Shanghai l’a voulue et la fera : la plus géante Expo Universelle de tous les temps, 200 pays, 250 pavillons, 100 millions de visiteurs attendus de mai à octobre sous le slogan de «ville meilleure, vie meilleure». Elle sera aussi la plus ambitieuse, au point d’en être parfois un peu dépassée : trois nouveaux tunnels sous la rivière Pu reliant les deux sites de l’Expo, ont compliqué l’évacuation des boues, la distribution d’électricité, retardé le gros-oeuvre : Pékin a dû reprendre à la mairie de Shanghai la direction du chantier.
Le résultat est un complexe vibrant sous les crépitements des soudeurs à l’arc, les ahans des maçons et grondements des bétonneuses, dont émergent déjà les structures, l’intimité joyeuse du pavillon hollandais (ruelle d’Amsterdam), la sphère lumineuse du pavillon britannique, les vasques de 30m de hauteur du boulevard de l’expo, la soucoupe volante du théâtre à 280M$ pour 18000 places, appelé à porter le nom de Benz en 2011 et à accueillir les show-matchs de basket-ball de la NBA.
Formule obligée par l’écart de richesses des nations, l’expo se décline en trois classes : celle des 42 pays qui choisissent leur architecture, celle des 46 locataires d’un espace clé en main, et celle des plus de 80 pays en voie de développement qui se partagent des halles, telle l’africaine aux parois de girafes et baobabs.
Les moyens varient du tout au tout, des 8M² du joli volume belgo-européen (un neurone, terminaison nerveuse des pays de l’Union), aux 100M² du Japon, effort sans précédent. En une démarche ambivalente, nationale et altruiste à la fois, tous quêtent les regards et les investissements du monde, mais font aussi le point ensemble sur les moyens techniques et le sens de la vie dans nos villes modernes. L’usage des matériaux de pointe (membranes de revêtement, éclairages LED, fibre optique) et de végétaux évoque bien cet aspect idéaliste et militant. Chaque pays déploie un concept : la conche marine pour Israël (curieuse cloche de béton et de verre), les dunes pour les Emirats, le panier d’osier pour l’Espagne, un titanesque portique « Pailou » pour la Chine.

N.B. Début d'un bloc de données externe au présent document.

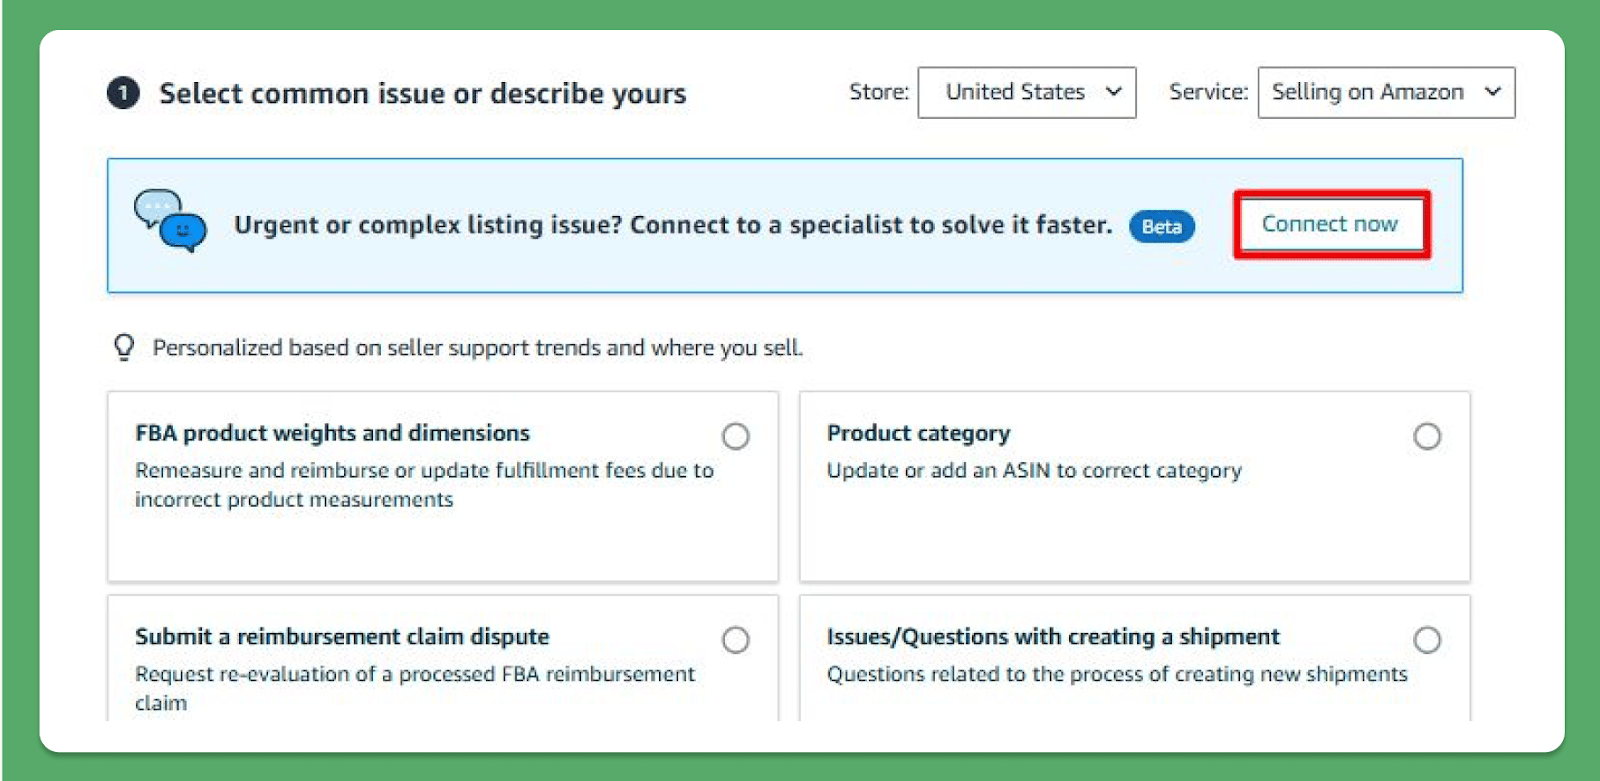Click Issues/Questions with creating a shipment title
This screenshot has height=781, width=1600.
point(1052,637)
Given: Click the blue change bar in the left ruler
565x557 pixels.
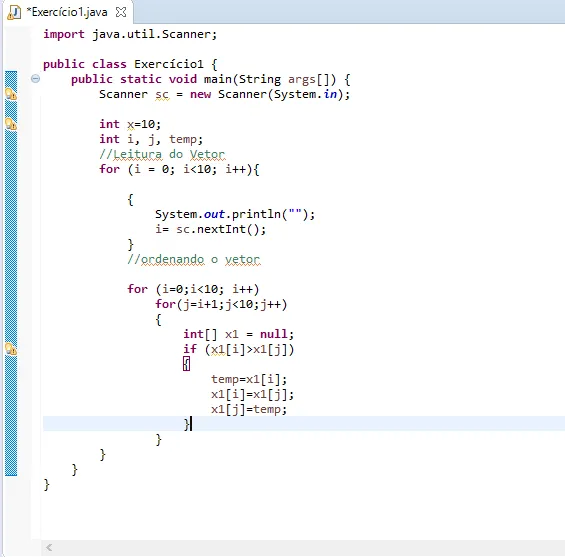Looking at the screenshot, I should tap(11, 273).
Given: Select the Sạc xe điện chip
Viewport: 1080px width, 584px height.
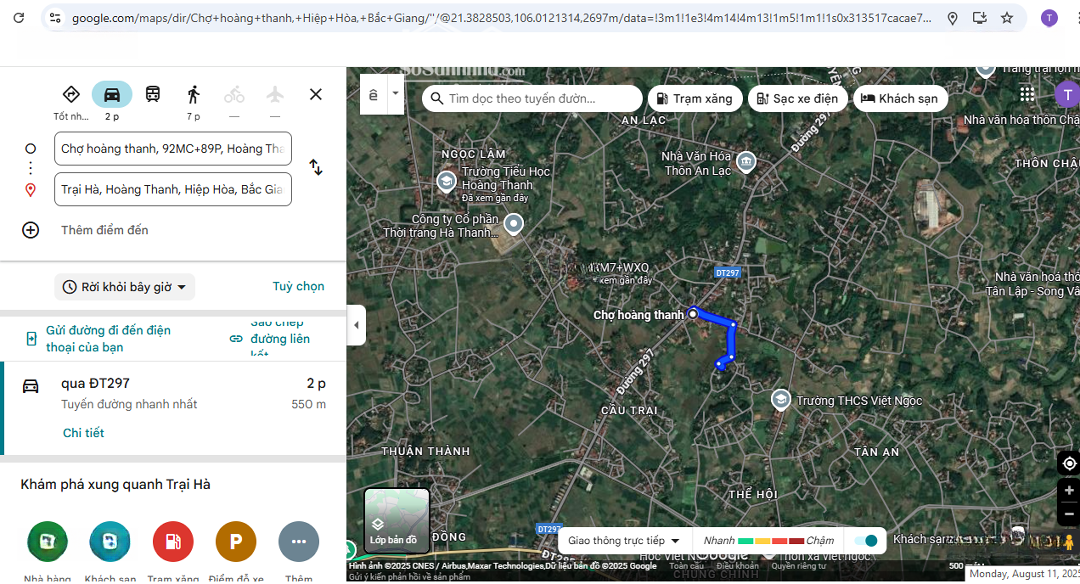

Avec Ville sensuelle, de l’architecte J. Ferrier, la France a choisi les 5 sens, dans un atrium ceint d’une résille minérale et habillé par la cascade d’un jardin «à la française» vertical.
Pour conserver l’intérêt durant le semestre de fastes, Maison France abritera 4 restaurants, une chaîne de télévision HD, une expo du musée d’Orsay (Gauguin, Rodin, Van Gogh) et 10 autres gadgets, tel ces mariages célébrés sur place et un concours des plus jolis mariés (1er prix : une semaine en France).
Et les Shanghaïens, comment prennent-ils les choses ? Avec bonhomie. L’immense fierté pour la promotion de leur ville. Le stress des embouteillages, de la pollution des 1000 chantiers urbains. La campagne de propagande musclée, genre « patriotisme municipal » marche plutôt bien : 500.000 jeunes se sont présentés, pour les 170.000 places de volontaires dont 60.000 sur l’expo même et les autres, en ville… En résumé : à compter du premier mai, pour six mois, un rendez-vous qu’on ne saurait rater.